| Saved entries |
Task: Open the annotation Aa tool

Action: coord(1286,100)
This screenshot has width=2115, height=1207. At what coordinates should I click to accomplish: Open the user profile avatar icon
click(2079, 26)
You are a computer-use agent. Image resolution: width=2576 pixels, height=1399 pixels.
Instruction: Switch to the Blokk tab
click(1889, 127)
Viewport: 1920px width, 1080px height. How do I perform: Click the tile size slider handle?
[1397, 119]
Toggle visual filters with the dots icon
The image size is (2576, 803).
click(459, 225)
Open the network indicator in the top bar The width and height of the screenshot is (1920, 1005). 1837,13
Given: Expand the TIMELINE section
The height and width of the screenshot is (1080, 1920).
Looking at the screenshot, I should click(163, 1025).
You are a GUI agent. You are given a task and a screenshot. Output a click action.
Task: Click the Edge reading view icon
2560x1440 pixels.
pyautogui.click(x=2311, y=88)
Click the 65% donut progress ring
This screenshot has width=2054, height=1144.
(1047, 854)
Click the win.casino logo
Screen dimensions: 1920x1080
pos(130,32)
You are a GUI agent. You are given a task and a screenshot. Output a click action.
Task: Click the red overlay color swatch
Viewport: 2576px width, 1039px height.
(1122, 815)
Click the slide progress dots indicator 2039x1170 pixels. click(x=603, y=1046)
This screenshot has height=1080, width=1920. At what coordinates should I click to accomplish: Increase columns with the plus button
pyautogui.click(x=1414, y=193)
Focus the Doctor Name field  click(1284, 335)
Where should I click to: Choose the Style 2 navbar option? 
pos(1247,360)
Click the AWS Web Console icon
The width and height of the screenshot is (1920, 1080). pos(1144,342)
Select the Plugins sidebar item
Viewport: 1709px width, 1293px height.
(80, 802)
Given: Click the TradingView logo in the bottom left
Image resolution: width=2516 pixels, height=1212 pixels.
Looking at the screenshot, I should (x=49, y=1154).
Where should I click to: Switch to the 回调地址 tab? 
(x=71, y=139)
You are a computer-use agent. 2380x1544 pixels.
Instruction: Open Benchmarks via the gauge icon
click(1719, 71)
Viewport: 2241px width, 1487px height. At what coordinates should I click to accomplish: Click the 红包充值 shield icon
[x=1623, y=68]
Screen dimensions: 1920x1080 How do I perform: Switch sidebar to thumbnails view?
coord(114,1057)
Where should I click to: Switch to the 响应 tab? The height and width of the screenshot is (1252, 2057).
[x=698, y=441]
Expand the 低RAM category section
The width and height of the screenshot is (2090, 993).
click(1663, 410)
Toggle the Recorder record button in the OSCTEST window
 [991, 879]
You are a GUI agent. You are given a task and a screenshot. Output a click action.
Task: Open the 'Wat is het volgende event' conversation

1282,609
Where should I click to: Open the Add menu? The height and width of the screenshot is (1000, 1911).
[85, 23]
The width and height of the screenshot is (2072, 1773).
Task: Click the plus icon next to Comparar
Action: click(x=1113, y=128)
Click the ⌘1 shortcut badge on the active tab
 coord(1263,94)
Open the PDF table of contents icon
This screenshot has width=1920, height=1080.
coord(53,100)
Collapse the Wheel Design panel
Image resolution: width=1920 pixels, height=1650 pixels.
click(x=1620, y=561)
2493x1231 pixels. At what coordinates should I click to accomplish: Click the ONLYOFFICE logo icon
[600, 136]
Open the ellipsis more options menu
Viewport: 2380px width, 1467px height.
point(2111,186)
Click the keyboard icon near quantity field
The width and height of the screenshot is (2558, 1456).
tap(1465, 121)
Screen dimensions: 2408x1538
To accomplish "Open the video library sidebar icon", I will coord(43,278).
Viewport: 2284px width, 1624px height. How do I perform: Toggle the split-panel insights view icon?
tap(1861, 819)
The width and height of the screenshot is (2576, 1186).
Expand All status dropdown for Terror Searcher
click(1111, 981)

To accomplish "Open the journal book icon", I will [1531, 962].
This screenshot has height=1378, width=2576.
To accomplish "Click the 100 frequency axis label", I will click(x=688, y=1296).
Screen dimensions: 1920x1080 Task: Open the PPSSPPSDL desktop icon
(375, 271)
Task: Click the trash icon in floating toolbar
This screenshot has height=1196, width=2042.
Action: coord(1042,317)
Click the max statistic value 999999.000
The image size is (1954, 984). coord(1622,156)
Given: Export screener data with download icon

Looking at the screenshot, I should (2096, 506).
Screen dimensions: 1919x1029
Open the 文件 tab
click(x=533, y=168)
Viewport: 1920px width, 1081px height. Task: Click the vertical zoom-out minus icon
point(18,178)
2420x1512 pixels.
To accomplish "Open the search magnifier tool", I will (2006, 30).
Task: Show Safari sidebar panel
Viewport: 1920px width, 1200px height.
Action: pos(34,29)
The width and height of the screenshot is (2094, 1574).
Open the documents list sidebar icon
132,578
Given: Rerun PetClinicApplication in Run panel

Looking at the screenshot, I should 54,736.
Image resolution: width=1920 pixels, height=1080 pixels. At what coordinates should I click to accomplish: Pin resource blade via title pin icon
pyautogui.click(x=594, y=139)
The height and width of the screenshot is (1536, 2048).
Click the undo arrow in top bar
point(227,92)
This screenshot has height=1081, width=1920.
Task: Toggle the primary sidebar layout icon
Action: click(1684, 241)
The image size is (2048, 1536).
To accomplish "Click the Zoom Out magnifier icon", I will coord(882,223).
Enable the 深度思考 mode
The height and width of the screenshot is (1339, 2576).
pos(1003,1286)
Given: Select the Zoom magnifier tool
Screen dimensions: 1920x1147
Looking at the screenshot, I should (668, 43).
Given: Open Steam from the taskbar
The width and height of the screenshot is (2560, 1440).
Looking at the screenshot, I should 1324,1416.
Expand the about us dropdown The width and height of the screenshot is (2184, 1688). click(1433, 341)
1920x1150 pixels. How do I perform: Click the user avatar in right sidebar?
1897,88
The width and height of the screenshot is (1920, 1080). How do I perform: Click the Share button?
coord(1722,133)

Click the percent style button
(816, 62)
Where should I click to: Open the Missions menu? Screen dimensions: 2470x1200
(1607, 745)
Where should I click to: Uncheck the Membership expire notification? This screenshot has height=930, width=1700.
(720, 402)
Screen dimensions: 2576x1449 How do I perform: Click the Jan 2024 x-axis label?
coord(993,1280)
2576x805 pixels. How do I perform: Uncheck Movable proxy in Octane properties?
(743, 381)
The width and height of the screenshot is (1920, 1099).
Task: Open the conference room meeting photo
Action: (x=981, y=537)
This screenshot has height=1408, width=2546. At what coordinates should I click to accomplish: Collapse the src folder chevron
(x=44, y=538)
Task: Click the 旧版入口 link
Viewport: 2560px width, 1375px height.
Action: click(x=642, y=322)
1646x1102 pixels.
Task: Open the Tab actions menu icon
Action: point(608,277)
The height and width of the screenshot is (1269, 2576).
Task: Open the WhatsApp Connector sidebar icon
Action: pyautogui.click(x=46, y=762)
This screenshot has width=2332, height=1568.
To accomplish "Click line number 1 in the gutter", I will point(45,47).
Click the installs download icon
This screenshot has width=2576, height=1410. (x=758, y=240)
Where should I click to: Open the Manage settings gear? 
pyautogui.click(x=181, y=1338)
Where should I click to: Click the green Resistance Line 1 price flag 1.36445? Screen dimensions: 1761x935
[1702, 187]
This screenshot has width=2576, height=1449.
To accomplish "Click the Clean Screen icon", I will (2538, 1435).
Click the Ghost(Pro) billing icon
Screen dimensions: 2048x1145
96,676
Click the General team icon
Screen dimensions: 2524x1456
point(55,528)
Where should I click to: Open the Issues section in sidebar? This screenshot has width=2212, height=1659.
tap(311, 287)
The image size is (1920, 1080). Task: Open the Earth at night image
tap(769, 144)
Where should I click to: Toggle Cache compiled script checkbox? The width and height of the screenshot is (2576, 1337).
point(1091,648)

| TASK INSTRUCTIONS |
Every line above has to be restated word for word.

| RESPONSE AREA |
Task: Open the annotation Aa tool

Action: coord(1286,100)
This screenshot has width=2115, height=1207. At what coordinates should I click to accomplish: Open the user profile avatar icon
click(2079, 26)
You are a computer-use agent. Image resolution: width=2576 pixels, height=1399 pixels.
Instruction: Switch to the Blokk tab
click(1889, 127)
Viewport: 1920px width, 1080px height. How do I perform: Click the tile size slider handle?
[1397, 119]
Toggle visual filters with the dots icon
The image size is (2576, 803).
click(459, 225)
Open the network indicator in the top bar The width and height of the screenshot is (1920, 1005). 1837,13
Given: Expand the TIMELINE section
The height and width of the screenshot is (1080, 1920).
Looking at the screenshot, I should click(163, 1025).
You are a GUI agent. You are given a task and a screenshot. Output a click action.
Task: Click the Edge reading view icon
2560x1440 pixels.
pyautogui.click(x=2311, y=88)
Click the 65% donut progress ring
This screenshot has width=2054, height=1144.
(1047, 854)
Click the win.casino logo
Screen dimensions: 1920x1080
pos(130,32)
You are a GUI agent. You are given a task and a screenshot. Output a click action.
Task: Click the red overlay color swatch
Viewport: 2576px width, 1039px height.
(1122, 815)
Click the slide progress dots indicator 2039x1170 pixels. click(x=603, y=1046)
This screenshot has height=1080, width=1920. At what coordinates should I click to accomplish: Increase columns with the plus button
pyautogui.click(x=1414, y=193)
Focus the Doctor Name field  click(1284, 335)
Where should I click to: Choose the Style 2 navbar option? 
pos(1247,360)
Click the AWS Web Console icon
The width and height of the screenshot is (1920, 1080). pos(1144,342)
Select the Plugins sidebar item
Viewport: 1709px width, 1293px height.
(80, 802)
Given: Click the TradingView logo in the bottom left
Image resolution: width=2516 pixels, height=1212 pixels.
Looking at the screenshot, I should (x=49, y=1154).
Where should I click to: Switch to the 回调地址 tab? 
(x=71, y=139)
You are a computer-use agent. 2380x1544 pixels.
Instruction: Open Benchmarks via the gauge icon
click(1719, 71)
Viewport: 2241px width, 1487px height. At what coordinates should I click to accomplish: Click the 红包充值 shield icon
[x=1623, y=68]
Screen dimensions: 1920x1080 How do I perform: Switch sidebar to thumbnails view?
coord(114,1057)
Where should I click to: Switch to the 响应 tab? The height and width of the screenshot is (1252, 2057).
[x=698, y=441]
Expand the 低RAM category section
The width and height of the screenshot is (2090, 993).
click(1663, 410)
Toggle the Recorder record button in the OSCTEST window
 [991, 879]
You are a GUI agent. You are given a task and a screenshot. Output a click action.
Task: Open the 'Wat is het volgende event' conversation

1282,609
Where should I click to: Open the Add menu? The height and width of the screenshot is (1000, 1911).
[85, 23]
The width and height of the screenshot is (2072, 1773).
Task: Click the plus icon next to Comparar
Action: click(x=1113, y=128)
Click the ⌘1 shortcut badge on the active tab
 coord(1263,94)
Open the PDF table of contents icon
This screenshot has width=1920, height=1080.
coord(53,100)
Collapse the Wheel Design panel
Image resolution: width=1920 pixels, height=1650 pixels.
click(x=1620, y=561)
2493x1231 pixels. At what coordinates should I click to accomplish: Click the ONLYOFFICE logo icon
[600, 136]
Open the ellipsis more options menu
Viewport: 2380px width, 1467px height.
point(2111,186)
Click the keyboard icon near quantity field
The width and height of the screenshot is (2558, 1456).
tap(1465, 121)
Screen dimensions: 2408x1538
To accomplish "Open the video library sidebar icon", I will coord(43,278).
Viewport: 2284px width, 1624px height. How do I perform: Toggle the split-panel insights view icon?
tap(1861, 819)
The width and height of the screenshot is (2576, 1186).
Expand All status dropdown for Terror Searcher
click(1111, 981)

To accomplish "Open the journal book icon", I will [1531, 962].
This screenshot has height=1378, width=2576.
To accomplish "Click the 100 frequency axis label", I will click(x=688, y=1296).
Screen dimensions: 1920x1080 Task: Open the PPSSPPSDL desktop icon
(375, 271)
Task: Click the trash icon in floating toolbar
This screenshot has height=1196, width=2042.
Action: coord(1042,317)
Click the max statistic value 999999.000
The image size is (1954, 984). coord(1622,156)
Given: Export screener data with download icon

Looking at the screenshot, I should (2096, 506).
Screen dimensions: 1919x1029
Open the 文件 tab
click(x=533, y=168)
Viewport: 1920px width, 1081px height. Task: Click the vertical zoom-out minus icon
point(18,178)
2420x1512 pixels.
To accomplish "Open the search magnifier tool", I will (2006, 30).
Task: Show Safari sidebar panel
Viewport: 1920px width, 1200px height.
Action: pos(34,29)
The width and height of the screenshot is (2094, 1574).
Open the documents list sidebar icon
132,578
Given: Rerun PetClinicApplication in Run panel

Looking at the screenshot, I should 54,736.
Image resolution: width=1920 pixels, height=1080 pixels. At what coordinates should I click to accomplish: Pin resource blade via title pin icon
pyautogui.click(x=594, y=139)
The height and width of the screenshot is (1536, 2048).
Click the undo arrow in top bar
point(227,92)
This screenshot has height=1081, width=1920.
Task: Toggle the primary sidebar layout icon
Action: click(1684, 241)
The image size is (2048, 1536).
To accomplish "Click the Zoom Out magnifier icon", I will coord(882,223).
Enable the 深度思考 mode
The height and width of the screenshot is (1339, 2576).
pos(1003,1286)
Given: Select the Zoom magnifier tool
Screen dimensions: 1920x1147
Looking at the screenshot, I should (668, 43).
Given: Open Steam from the taskbar
The width and height of the screenshot is (2560, 1440).
Looking at the screenshot, I should 1324,1416.
Expand the about us dropdown The width and height of the screenshot is (2184, 1688). click(1433, 341)
1920x1150 pixels. How do I perform: Click the user avatar in right sidebar?
1897,88
The width and height of the screenshot is (1920, 1080). How do I perform: Click the Share button?
coord(1722,133)

Click the percent style button
(816, 62)
Where should I click to: Open the Missions menu? Screen dimensions: 2470x1200
(1607, 745)
Where should I click to: Uncheck the Membership expire notification? This screenshot has height=930, width=1700.
(720, 402)
Screen dimensions: 2576x1449 How do I perform: Click the Jan 2024 x-axis label?
coord(993,1280)
2576x805 pixels. How do I perform: Uncheck Movable proxy in Octane properties?
(743, 381)
The width and height of the screenshot is (1920, 1099).
Task: Open the conference room meeting photo
Action: (x=981, y=537)
This screenshot has height=1408, width=2546. At what coordinates should I click to accomplish: Collapse the src folder chevron
(x=44, y=538)
Task: Click the 旧版入口 link
Viewport: 2560px width, 1375px height.
Action: click(x=642, y=322)
1646x1102 pixels.
Task: Open the Tab actions menu icon
Action: point(608,277)
The height and width of the screenshot is (1269, 2576).
Task: Open the WhatsApp Connector sidebar icon
Action: pyautogui.click(x=46, y=762)
This screenshot has width=2332, height=1568.
To accomplish "Click line number 1 in the gutter", I will point(45,47).
Click the installs download icon
This screenshot has width=2576, height=1410. (x=758, y=240)
Where should I click to: Open the Manage settings gear? 
pyautogui.click(x=181, y=1338)
Where should I click to: Click the green Resistance Line 1 price flag 1.36445? Screen dimensions: 1761x935
[1702, 187]
This screenshot has width=2576, height=1449.
To accomplish "Click the Clean Screen icon", I will (2538, 1435).
Click the Ghost(Pro) billing icon
Screen dimensions: 2048x1145
96,676
Click the General team icon
Screen dimensions: 2524x1456
point(55,528)
Where should I click to: Open the Issues section in sidebar? This screenshot has width=2212, height=1659.
tap(311, 287)
The image size is (1920, 1080). Task: Open the Earth at night image
tap(769, 144)
Where should I click to: Toggle Cache compiled script checkbox? The width and height of the screenshot is (2576, 1337).
point(1091,648)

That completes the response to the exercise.